This soup is amazing, I can't wait to make it again!


What is butter milk blue cheese?
M?


Buttermilk Blue Cheese is just a variety of blue cheese. It is a bit creamy than most blue cheese and gives the soup a better texture. It can be difficult to find but good cheese shops and higher end grocery stores should have it.

I have made with normal blue cheese as well. Only the most discerning palates would notice the difference.


What an unusual recipe...yet it sounds delicious...
cool!


A must try. I love everything in this recipe. Thanks for sharing.


I'll eat sliced tomatoes with blue cheese crumbles so this soup is a natural fit for me. Love it and I can add as much hot as I want for me and leave it plain for the hubby. Delicious, and really easy to make.


I had a bowl of delicious tomato soup with bleu cheese at Republic steak house recently. Am looking for that version and this one is not it. This sounds good,but I'd love to have the other recipe if anyone knows where to get it. Creamy bisque-like, no chunks or onions. Maybe it was roasted tomatoes that made it so flavorful and rich.

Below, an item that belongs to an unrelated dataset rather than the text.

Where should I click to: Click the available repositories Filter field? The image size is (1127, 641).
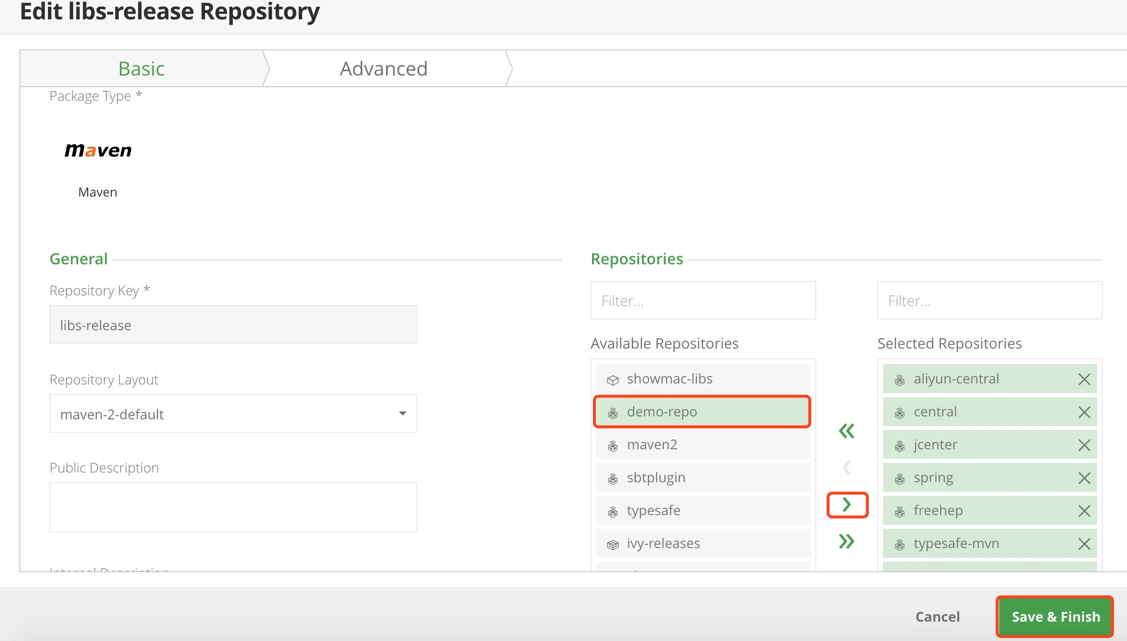[703, 301]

Hi kjruth, this is a creamy, rich soup with no chunks. Assuming you have a quality blender (highly recommend a Vita Mix), it should come out silky smooth. If you don't have a good blender you can run the soup through a sieve to get rid of the tomato seeds.


Very unique and I like it. Thanks for sharing this recipe!


I will have to try this! It is bookmarked! Have you ever made this w/ fresh tomatoes? My basil plant needs to get a bit bigger for me to pull off a cup's worth, but as soon as it does, I will try this one!